ATP Delray Beach: historyczny triumf Radu Albota. Bryanowie zdobyli 117. tytuł

Getty Images / Abbie Parr / Na zdjęciu: Radu Albot
Getty Images / Abbie Parr / Na zdjęciu: Radu Albot

Radu Albot został w niedzielę pierwszym Mołdawianinem, który sięgnął po tytuł w zawodach głównego cyklu. Tenisista z Kiszyniowa pokonał w finale Delray Beach Open 2019 Brytyjczyka Daniela Evansa.

Niedzielny pojedynek miał dla obu panów dużą stawkę. Radu Albot chciał wywalczyć pierwszy tytuł i zbliżyć się do Top 50. Z kolei Daniel Evans celował w premierowe mistrzostwo i powrót do pierwszej setki rankingu ATP, z której wypadł po dyskwalifikacji za stosowanie kokainy. Obaj tenisiści przystąpili więc do meczu odpowiednio zmobilizowani.

Choć skład finału Delray Beach Open 2019 mógł dla wielu okazać się nieatrakcyjny, to Mołdawianin i Brytyjczyk stworzyli interesujące widowisko. Były zwroty akcji, przerwa spowodowana przez opady deszczu oraz obronione piłki meczowe. Obaj dobrze grali zza linii końcowej i znakomicie kontrowali. Z jednej strony były slajsy Evansa, z drugiej dobre forhendy Albota.

Zaczęło się od przełamania dla 29-latka z Kiszyniowa w trzecim gemie, ale odpowiedź młodszego o rok gracza z Birmingham była znakomita. Brytyjczyk wyszedł na 5:2 i pewnie zwieńczył seta. Druga partia należała do Albota, który zaatakował w czwartym gemie i zdobył kluczowego breaka. Evans walczył o odrobienie strat, ale rywal dzielnie bronił się przed stratą podania. W końcu, przy stanie 5:3, wykorzystał trzecią piłkę setową.

ZOBACZ WIDEO Borussia uciekła Bayernowi. Szalony mecz w Dortmundzie! [ZDJĘCIA ELEVEN SPORTS]

Marsylia: tytuł dla Stefanosa Tsitsipasa

Rozpędzony Mołdawianin lepiej zaczął także decydującą odsłonę. Przełamał na 2:1, ale wówczas na Florydzie spadł deszcz.

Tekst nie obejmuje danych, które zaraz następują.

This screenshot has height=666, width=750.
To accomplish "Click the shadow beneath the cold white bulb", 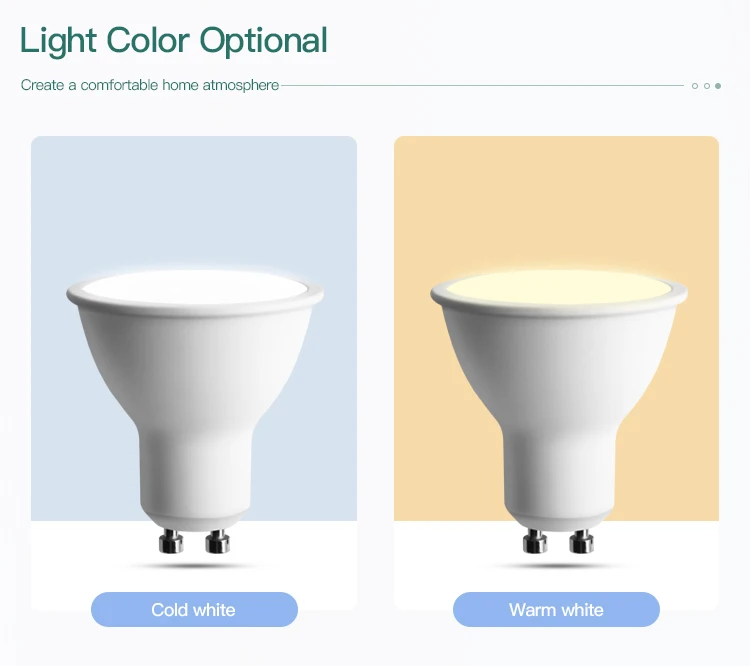I will (x=194, y=566).
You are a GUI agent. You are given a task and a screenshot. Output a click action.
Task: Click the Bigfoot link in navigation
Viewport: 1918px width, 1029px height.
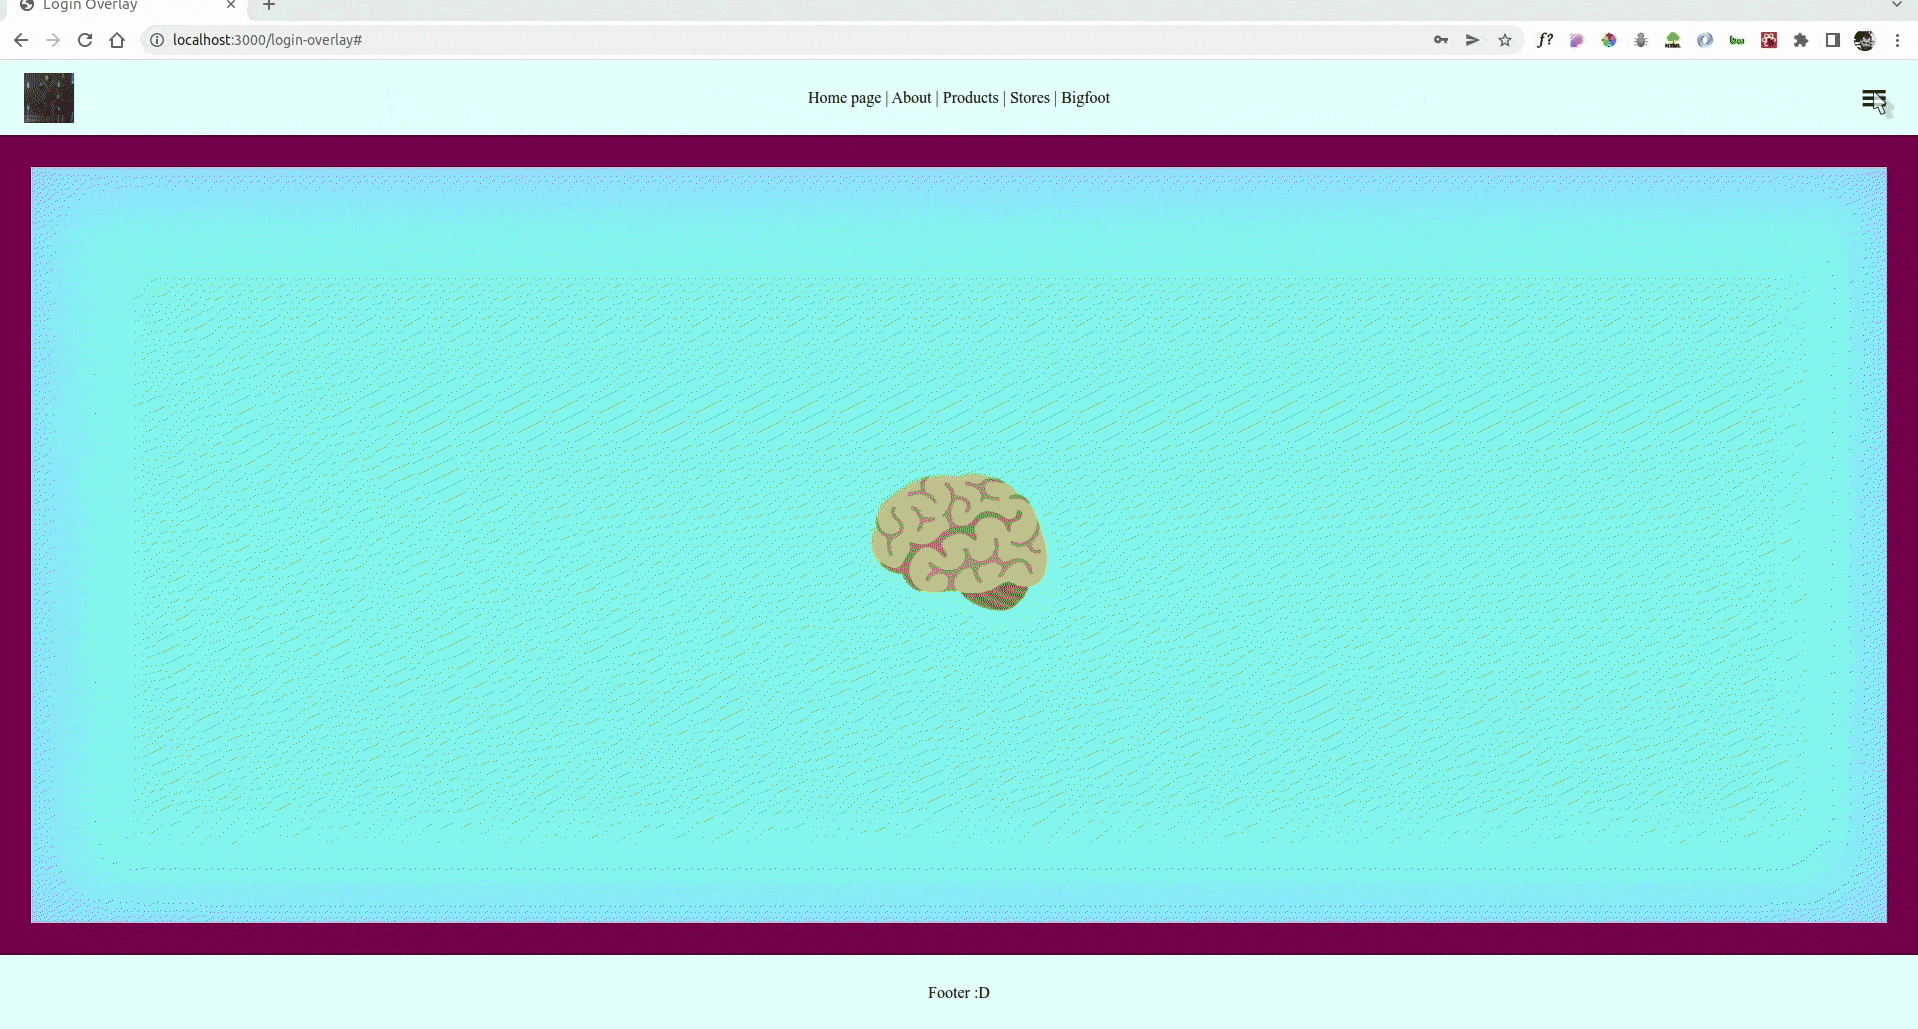(1085, 98)
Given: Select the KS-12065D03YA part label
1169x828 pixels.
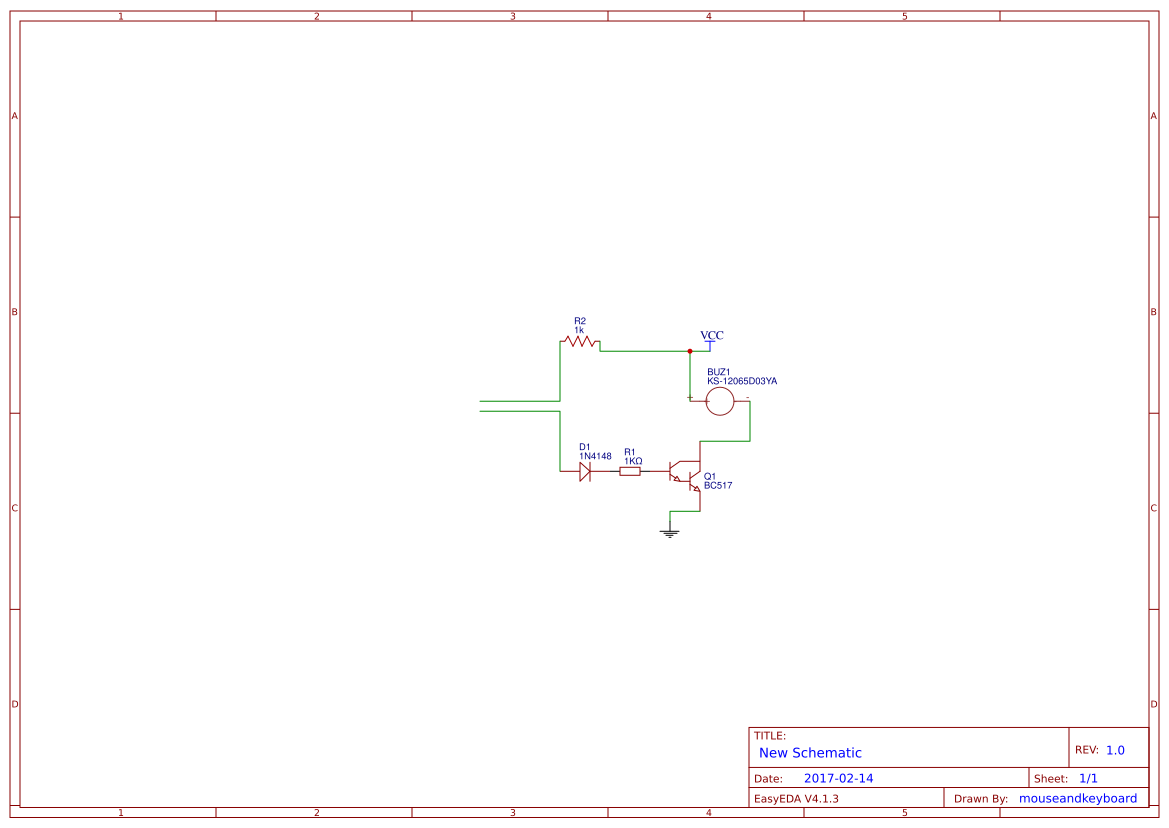Looking at the screenshot, I should click(x=741, y=381).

Panowie na pół godziny opuścili kort, a gdy na niego wrócili, walka rozgorzała na nowo. Albot stracił podanie na po 4, a w kolejnych gemach serwisowych był o dwie piłki od porażki. Udało mu się doprowadzić do rozgrywki tiebreakowej, w której od początku musiał gonić wynik. Brytyjczyk zmarnował dwie piłki meczowe przy stanie 6-4. Potem miał jeszcze trzecią po drugiej zmianie stron. Dopiero wtedy swoją szansę miał gracz z Kiszyniowa, a Evans zwieńczył spotkanie podwójnym błędem serwisowym.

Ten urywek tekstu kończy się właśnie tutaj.